Before regulators placed requirements and provided incentives around community lending, banks focused lending on the strongest opportunities.
This resulted in highly discriminatory lending because banks were uninterested in making commercial loans in low-income areas as well as to organizations such as nonprofits which are less focused on profit metrics.
As a result, in 1977 the Community Reinvestment Act (CRA) was passed which is a United States federal law designed to encourage commercial banks to help meet the needs of borrowers in all segments of their communities. Now, federal regulatory agencies examine banking institutions for CRA compliance.
Meeting CRA requirements, though, does not require banks to lend to nonprofit organizations. Nonprofit loans have always been more difficult because the financial focus is much different from typical for-profit borrowers.
Further, due to heightened regulatory lending oversight since the financial crisis, it has become even more difficult.
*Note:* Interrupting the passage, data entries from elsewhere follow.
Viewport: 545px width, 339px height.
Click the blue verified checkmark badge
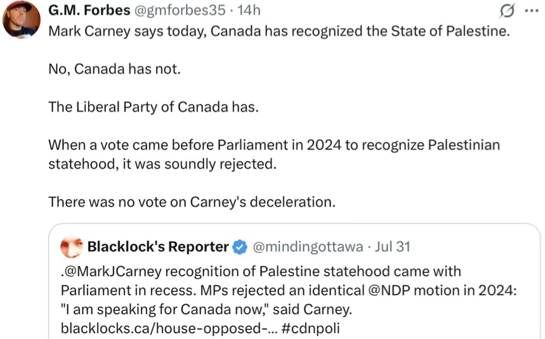tap(239, 247)
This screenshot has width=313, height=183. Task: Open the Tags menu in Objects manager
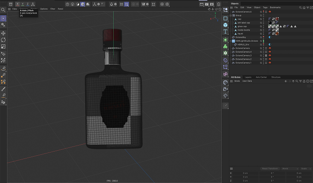click(265, 7)
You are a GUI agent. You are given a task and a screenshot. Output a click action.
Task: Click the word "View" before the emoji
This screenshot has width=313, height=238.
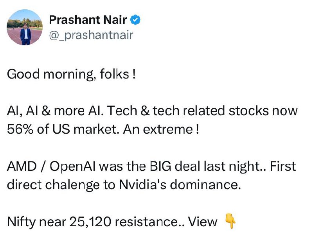[x=203, y=222]
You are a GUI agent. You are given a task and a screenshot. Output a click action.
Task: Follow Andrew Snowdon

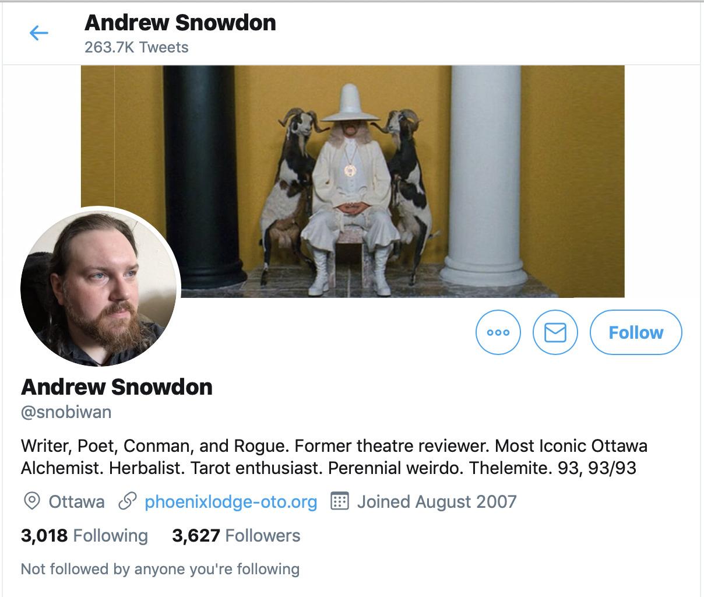tap(636, 332)
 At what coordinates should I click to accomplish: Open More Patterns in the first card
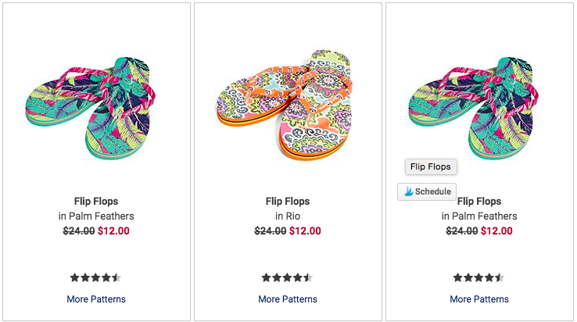pyautogui.click(x=96, y=299)
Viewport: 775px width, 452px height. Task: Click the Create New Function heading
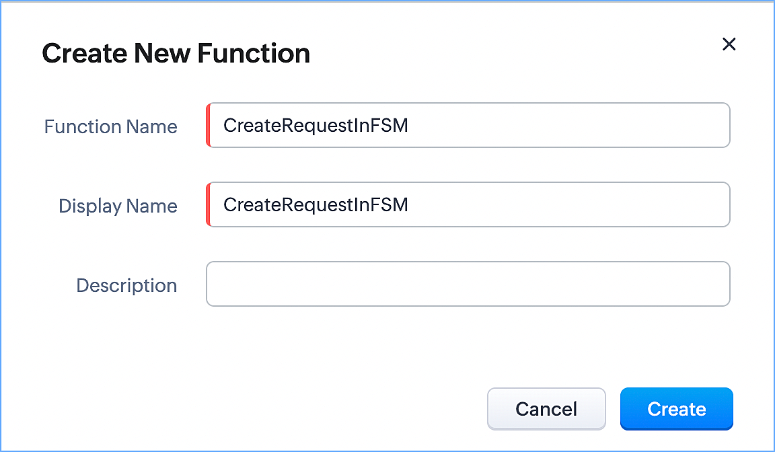click(176, 54)
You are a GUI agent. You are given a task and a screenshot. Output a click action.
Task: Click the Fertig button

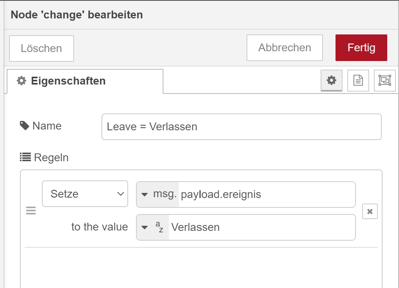pyautogui.click(x=361, y=48)
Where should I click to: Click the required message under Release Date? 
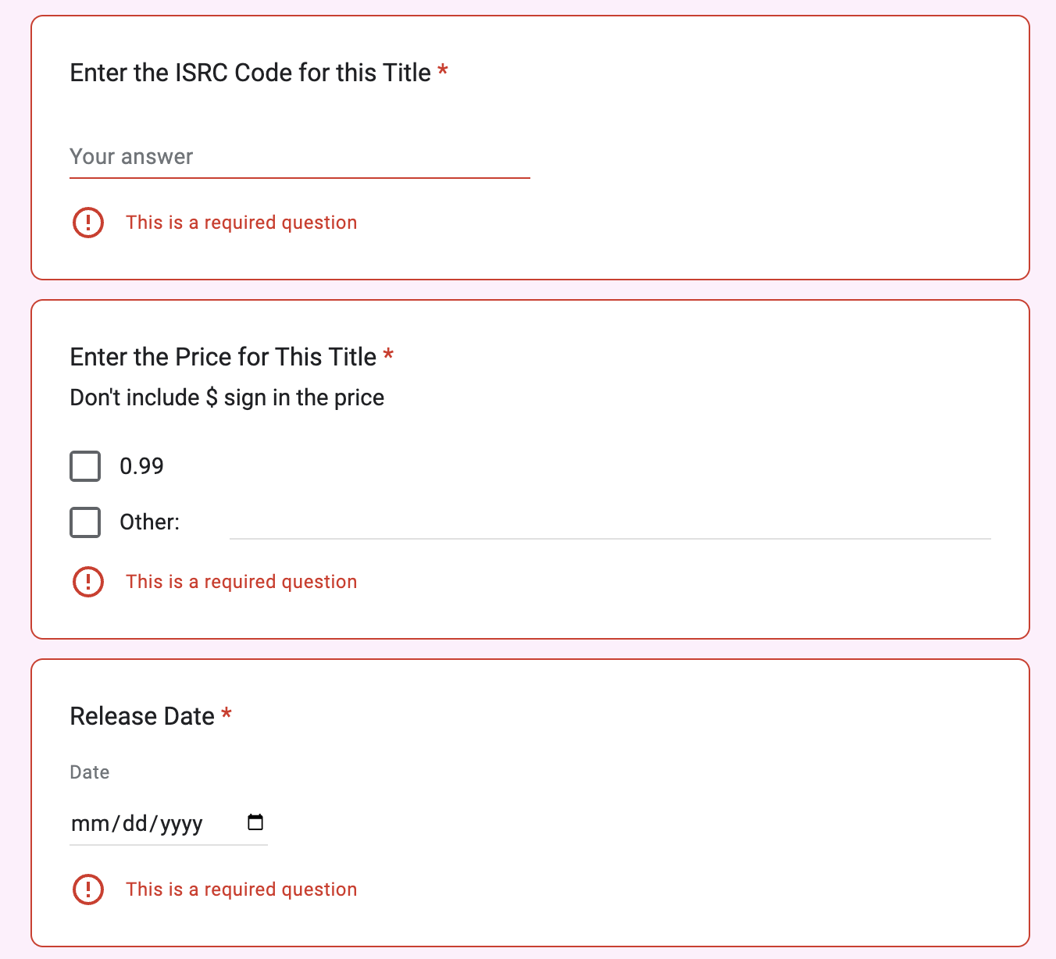[x=241, y=889]
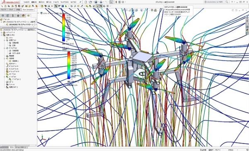
Task: Open the dropdown arrow beside the Open icon
Action: (93, 2)
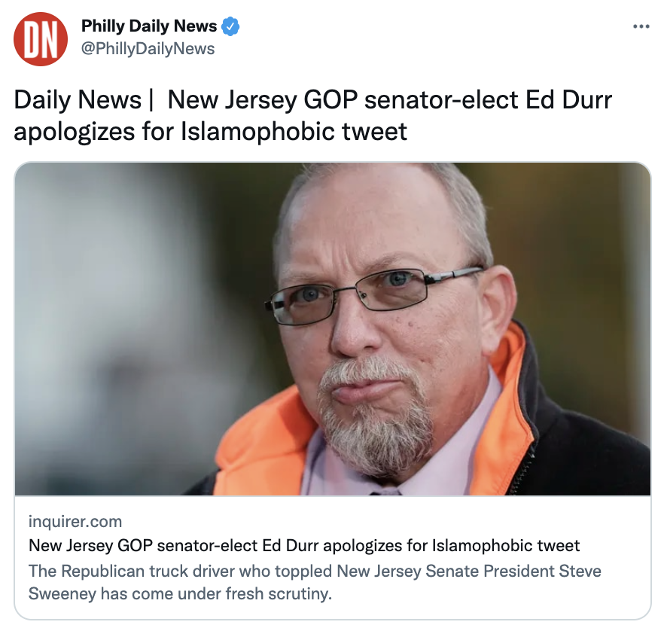Open the card headline about Ed Durr apologizing
The height and width of the screenshot is (631, 664).
click(304, 545)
It is important to understand the three main distinctions that put nonprofits at a disadvantage to for-profit commercial lending:
- Because of the social good and philanthropic nature of nonprofits, even if nonprofits are unable to perform financially, banks can encounter significant negative press when loans underperform and action is required.
- For-profit commercial loans typically have personal guarantors financially backing the loan. For nonprofits, volunteer boards should never be required to act as a guarantor which require the loans to be non-recourse.
- For-profits are focus on maximizing financial profits while nonprofits are looking to maximize community impact.
While banks are still lending to nonprofits, bankers are looking for reasons to say no! The goal of this series of blogs is to help nonprofits understand the bank underwriting process so nonprofits can proactively position themselves to effectively secure loan needs.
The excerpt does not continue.